World Street Kitchen validates the ‘food truck first, restaurant second’ strategy
Now that Minneapolis has been food truck–friendlier for a few years — thank you, City Council — it's worth revisiting the idea of using a food truck as a test run for a restaurant. One local entrepreneur who pulled off the feat is chef Sameh Wadi.
With his brother Saed, Wadi started World Street Kitchen as a food truck in September 2010, at a fraction of the cost and time that a restaurant would have required. Once his concept (global flavors, low prices) proved popular, he also turned it into an Uptown restaurant in November 2012.
Wadi had originally intended to launch the concept as a restaurant, but when Minneapolis made it easier to launch food trucks, he had a change of plans. "I wanted to do street food, and what better way to do it than actually in the street," he says.
In designing the restaurant, he aimed to recreate the food truck feel, matching its atmosphere, counter service, and even prices while also broadening the menu to take advantage of a larger kitchen.

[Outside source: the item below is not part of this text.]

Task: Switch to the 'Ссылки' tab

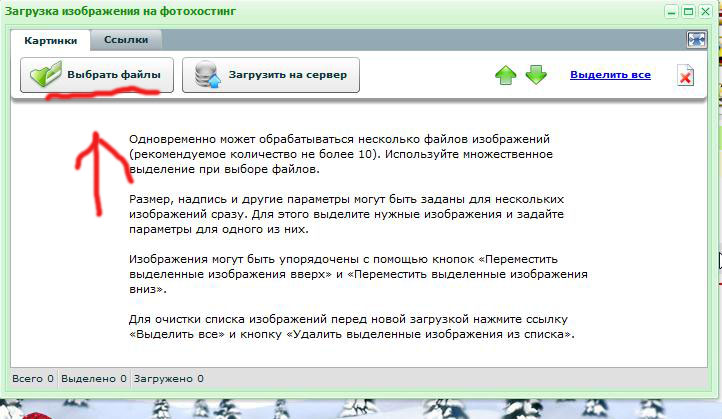Action: pyautogui.click(x=126, y=40)
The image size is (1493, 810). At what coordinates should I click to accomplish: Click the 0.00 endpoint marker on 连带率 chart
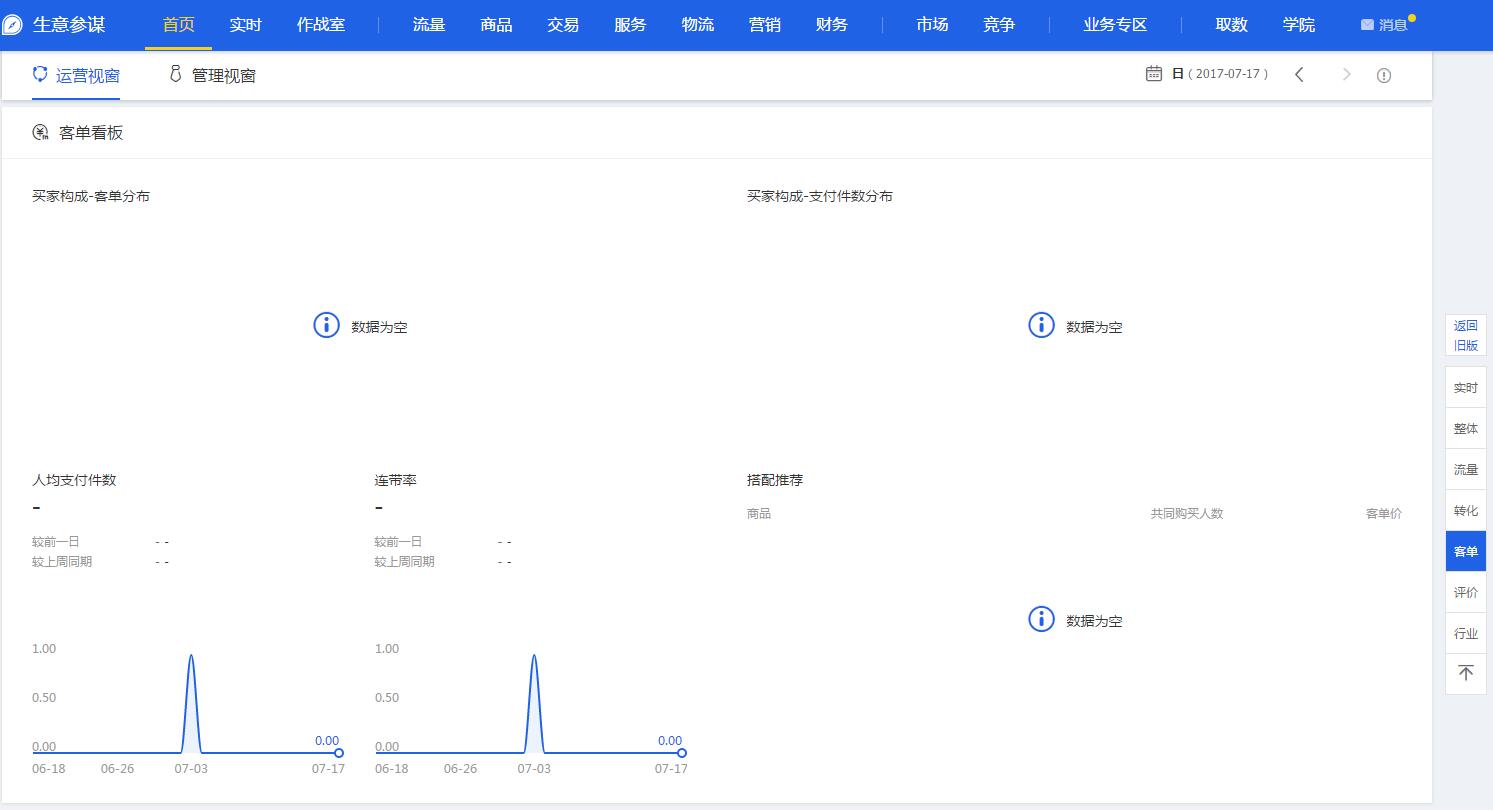(x=681, y=751)
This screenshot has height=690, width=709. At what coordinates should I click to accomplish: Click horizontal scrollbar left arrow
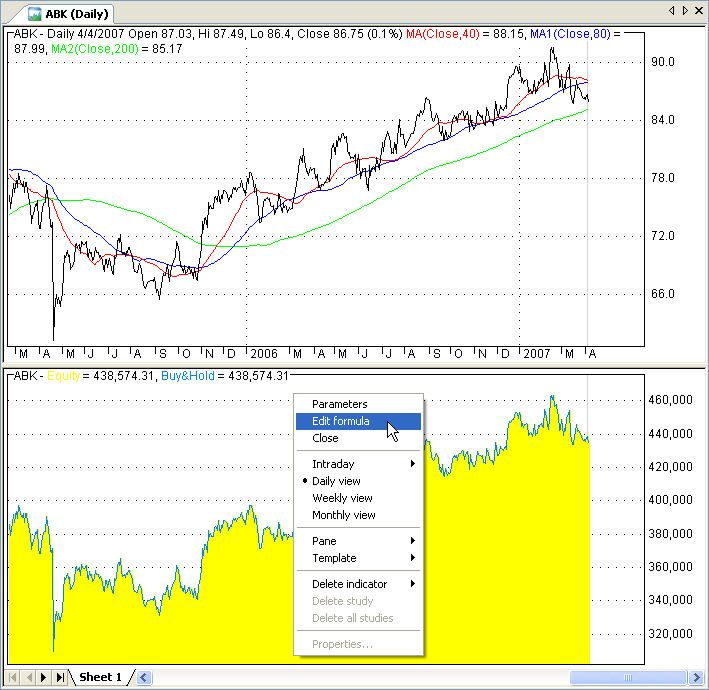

"The design of the place somehow feels like the truck," says Randall Nelson, a frequent customer of both the food truck and the restaurant. "I love the expansion of the menu and the open kitchen."
Wadi, who with his brother also runs Saffron Restaurant & Lounge in downtown Minneapolis, offers plenty of advice for would-be restaurateurs. Hospitality gets overlooked in a lot of places, he notes, but WSK treats its customers right. "I call them guests; they're in my house."
He also stresses the importance of dedication, hard work, and a solid crew. And he says it's important to resist the temptation to cut corners — maintaining high-quality food, he says, gives WSK an edge in the long run.
For all that, though, Wadi believes there's no secret to success in the restaurant business and that simply being in it is a risk. "It's dice - you just roll and hope for the best."
Of course, as Wadi did, it helps if you can test your concept with a food truck first.